(Source extract)
Start of Block

It seems increasingly likely that there really were no weapons of mass destruction in Iraq, and that, moreover, the intelligence services of the western powers knew it, and that, gosh, the Bush Administration and its allies just didn't care.
Paul Krugman is very cross.
Andrew Sullivan is still an idiot:
'One reason I find some of the grand-standing over WMDs increasingly preposterous is that it comes from people who really want to avoid the obvious: more and more it's clear that the liberation of Iraq was a moral obligation under any circumstances.'
Hold on. A large glowing rainbow has been projected across my living-room floor. Either I have just spontaneously become three times gayer than before, or something is up.
...
All is well. It's the sun refracting through my roommate's salamander tank.
As I was saying...
I think perhaps I might have figured out why it is the things Andrew Sullivan says are so often at variance with the objective external world. The crucial discovery was this: Andrew Sullivan has a beard.
Suddenly everything became ever so clear. Andrew Sullivan's complete divorce from fact and reality isn't due to his ideological blindness, lack of journalistic integrity, and burning desire to felch his way into the chummy ranks of America's ruling junta. Far from it. Andrew Sullivan is completely honest and integral and is not putting any ideological spin whatsoever on the news he reports (secondhand). It's just that he reports the news from his home universe.

End of Block

(Extracted records)
Start of Block

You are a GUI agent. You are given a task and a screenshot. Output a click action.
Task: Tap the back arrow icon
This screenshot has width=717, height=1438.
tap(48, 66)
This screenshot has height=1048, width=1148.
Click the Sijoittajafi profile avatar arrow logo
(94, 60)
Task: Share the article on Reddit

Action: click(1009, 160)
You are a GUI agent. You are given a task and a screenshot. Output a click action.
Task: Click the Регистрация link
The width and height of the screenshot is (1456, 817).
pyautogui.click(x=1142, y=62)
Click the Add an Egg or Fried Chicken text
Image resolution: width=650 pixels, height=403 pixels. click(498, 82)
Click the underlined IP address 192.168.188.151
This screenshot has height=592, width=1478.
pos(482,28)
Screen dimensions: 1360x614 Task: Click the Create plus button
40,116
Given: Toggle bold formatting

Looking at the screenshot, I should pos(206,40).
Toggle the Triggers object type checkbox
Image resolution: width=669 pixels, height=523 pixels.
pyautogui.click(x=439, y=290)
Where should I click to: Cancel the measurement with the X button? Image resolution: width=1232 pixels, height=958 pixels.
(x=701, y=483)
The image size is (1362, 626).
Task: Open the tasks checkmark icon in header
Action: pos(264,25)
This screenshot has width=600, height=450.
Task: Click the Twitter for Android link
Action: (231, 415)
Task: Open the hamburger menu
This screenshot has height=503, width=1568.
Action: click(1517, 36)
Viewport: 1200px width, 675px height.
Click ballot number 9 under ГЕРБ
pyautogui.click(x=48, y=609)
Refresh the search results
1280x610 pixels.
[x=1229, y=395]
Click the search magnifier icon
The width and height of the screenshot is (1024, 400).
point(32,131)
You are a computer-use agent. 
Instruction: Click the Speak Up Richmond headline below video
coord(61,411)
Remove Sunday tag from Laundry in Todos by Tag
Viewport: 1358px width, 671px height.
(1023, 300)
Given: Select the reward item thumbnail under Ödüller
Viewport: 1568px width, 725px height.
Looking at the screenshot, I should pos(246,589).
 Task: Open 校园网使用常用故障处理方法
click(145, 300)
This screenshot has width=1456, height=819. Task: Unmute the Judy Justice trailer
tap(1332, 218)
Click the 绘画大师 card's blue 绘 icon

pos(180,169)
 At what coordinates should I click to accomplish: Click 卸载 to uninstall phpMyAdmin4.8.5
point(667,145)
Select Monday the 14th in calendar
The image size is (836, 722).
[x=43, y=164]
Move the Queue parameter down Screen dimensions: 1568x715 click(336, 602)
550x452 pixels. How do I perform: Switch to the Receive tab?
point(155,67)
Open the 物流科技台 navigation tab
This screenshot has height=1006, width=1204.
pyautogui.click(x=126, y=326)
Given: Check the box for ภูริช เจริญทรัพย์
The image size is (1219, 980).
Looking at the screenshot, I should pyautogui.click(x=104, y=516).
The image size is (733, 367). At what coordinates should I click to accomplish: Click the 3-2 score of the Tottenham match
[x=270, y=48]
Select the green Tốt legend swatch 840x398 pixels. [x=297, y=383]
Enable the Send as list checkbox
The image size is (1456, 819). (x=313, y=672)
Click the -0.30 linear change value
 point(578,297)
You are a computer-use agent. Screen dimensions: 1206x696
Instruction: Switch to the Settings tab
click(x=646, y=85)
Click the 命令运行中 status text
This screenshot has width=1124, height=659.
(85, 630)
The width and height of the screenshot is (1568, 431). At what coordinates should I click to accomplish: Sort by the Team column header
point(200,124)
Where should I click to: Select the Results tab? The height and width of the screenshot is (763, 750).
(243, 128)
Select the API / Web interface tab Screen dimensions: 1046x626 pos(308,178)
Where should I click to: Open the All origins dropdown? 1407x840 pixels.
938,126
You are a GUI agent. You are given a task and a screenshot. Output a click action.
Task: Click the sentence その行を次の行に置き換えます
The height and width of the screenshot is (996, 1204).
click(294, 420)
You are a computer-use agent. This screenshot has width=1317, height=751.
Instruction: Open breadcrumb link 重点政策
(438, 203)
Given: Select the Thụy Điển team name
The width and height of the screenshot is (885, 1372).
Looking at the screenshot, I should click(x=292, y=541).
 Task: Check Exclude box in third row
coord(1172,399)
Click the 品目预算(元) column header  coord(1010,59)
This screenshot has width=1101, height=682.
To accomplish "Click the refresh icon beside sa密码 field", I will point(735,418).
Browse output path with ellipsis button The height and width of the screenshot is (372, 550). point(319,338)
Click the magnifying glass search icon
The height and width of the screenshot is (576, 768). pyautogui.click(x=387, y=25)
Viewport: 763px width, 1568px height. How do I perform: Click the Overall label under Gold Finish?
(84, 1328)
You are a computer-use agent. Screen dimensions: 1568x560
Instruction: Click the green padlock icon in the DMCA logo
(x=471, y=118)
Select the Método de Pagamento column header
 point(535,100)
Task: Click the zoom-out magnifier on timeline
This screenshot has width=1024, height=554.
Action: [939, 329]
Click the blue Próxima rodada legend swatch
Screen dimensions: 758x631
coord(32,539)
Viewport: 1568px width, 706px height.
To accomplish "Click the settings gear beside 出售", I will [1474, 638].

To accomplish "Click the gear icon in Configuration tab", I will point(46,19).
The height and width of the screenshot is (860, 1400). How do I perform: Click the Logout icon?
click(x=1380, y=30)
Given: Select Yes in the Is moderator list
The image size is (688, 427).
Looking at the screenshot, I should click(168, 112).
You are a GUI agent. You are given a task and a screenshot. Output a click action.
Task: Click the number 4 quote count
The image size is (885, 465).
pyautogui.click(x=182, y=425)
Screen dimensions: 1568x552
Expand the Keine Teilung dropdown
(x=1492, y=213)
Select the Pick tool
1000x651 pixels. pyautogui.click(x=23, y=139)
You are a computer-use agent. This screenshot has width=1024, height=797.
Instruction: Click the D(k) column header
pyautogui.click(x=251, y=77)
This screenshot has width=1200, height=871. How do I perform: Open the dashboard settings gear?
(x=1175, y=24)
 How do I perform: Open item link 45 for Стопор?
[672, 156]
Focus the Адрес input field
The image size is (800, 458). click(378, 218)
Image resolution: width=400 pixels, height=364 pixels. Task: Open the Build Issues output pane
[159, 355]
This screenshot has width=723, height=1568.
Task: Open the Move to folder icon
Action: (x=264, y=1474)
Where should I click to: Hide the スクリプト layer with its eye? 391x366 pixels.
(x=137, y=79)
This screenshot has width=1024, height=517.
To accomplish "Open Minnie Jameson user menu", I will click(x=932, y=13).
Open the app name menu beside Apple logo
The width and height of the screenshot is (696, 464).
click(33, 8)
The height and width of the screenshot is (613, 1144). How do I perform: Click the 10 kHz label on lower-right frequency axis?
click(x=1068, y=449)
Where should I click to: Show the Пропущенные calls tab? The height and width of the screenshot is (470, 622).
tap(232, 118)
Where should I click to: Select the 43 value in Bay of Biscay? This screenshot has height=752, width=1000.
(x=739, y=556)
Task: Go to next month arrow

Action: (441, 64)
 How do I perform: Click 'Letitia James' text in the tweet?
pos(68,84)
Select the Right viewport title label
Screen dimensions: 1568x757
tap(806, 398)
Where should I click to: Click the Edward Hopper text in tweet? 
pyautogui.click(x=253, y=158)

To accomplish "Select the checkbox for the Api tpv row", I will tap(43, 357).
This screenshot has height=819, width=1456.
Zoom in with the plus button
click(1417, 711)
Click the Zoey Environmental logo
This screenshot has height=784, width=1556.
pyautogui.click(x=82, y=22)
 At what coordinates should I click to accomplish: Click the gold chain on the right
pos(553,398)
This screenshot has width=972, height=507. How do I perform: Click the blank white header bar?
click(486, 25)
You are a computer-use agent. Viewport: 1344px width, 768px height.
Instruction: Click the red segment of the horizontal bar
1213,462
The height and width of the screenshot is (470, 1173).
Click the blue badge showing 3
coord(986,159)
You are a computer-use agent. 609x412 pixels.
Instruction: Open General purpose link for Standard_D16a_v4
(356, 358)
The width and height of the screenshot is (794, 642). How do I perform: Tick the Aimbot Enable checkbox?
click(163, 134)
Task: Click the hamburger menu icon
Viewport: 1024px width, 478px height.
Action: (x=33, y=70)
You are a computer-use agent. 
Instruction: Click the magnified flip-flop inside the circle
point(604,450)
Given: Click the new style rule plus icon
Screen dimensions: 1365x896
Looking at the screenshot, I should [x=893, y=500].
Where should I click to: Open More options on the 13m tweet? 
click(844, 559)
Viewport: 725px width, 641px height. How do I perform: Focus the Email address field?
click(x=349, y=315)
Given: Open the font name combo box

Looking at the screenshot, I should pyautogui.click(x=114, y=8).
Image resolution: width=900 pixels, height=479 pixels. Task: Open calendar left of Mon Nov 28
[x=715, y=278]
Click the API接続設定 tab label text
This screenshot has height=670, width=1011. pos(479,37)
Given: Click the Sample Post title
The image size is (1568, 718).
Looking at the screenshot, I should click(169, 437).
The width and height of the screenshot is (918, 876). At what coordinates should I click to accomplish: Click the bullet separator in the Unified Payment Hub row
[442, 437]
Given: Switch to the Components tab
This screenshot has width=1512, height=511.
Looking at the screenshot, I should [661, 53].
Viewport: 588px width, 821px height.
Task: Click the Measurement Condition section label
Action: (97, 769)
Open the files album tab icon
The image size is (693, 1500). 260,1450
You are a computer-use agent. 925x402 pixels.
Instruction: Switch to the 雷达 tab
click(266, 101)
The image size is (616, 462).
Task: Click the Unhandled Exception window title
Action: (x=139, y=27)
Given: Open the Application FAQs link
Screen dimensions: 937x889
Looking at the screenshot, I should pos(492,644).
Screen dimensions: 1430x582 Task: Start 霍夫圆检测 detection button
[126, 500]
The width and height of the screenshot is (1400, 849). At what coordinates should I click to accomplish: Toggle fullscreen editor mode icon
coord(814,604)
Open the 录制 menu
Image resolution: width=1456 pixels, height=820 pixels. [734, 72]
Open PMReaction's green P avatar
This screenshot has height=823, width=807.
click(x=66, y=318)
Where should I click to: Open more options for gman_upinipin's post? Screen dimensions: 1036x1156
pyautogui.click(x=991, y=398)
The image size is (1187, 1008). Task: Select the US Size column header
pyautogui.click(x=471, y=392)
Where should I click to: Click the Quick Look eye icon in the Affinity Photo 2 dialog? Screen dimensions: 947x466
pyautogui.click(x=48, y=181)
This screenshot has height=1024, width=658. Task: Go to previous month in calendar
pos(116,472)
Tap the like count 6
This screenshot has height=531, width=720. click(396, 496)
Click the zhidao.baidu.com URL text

End of Block

(List of tasks)
**a.** Translate this sentence from the post about Andrew Sullivan and Iraq's weapons into Spanish: "The crucial discovery was this: Andrew Sullivan has a beard."
**b.** Go on with the post about Andrew Sullivan and Iraq's weapons, picking up after its final sentence.
These records were taken from a separate source.

(Responses per task)
**a.** El descubrimiento crucial fue este: Andrew Sullivan tiene barba.

**b.**
It is a well-known fact that every universe has a mirror image, which physicists term a 'barbiverse', which is its complete moral opposite. In the barbiverse, the good and virtuous of our universe become evil and base; the liberator becomes the oppressor; Leonard Nimoy becomes a pop star; and of course vice-versa. Evil becomes good, and deceit becomes truth, and cynical manipulation becomes idealism. Also, and this is a dead giveaway, people have beards.
The necessary conclusion is almost too obvious to state.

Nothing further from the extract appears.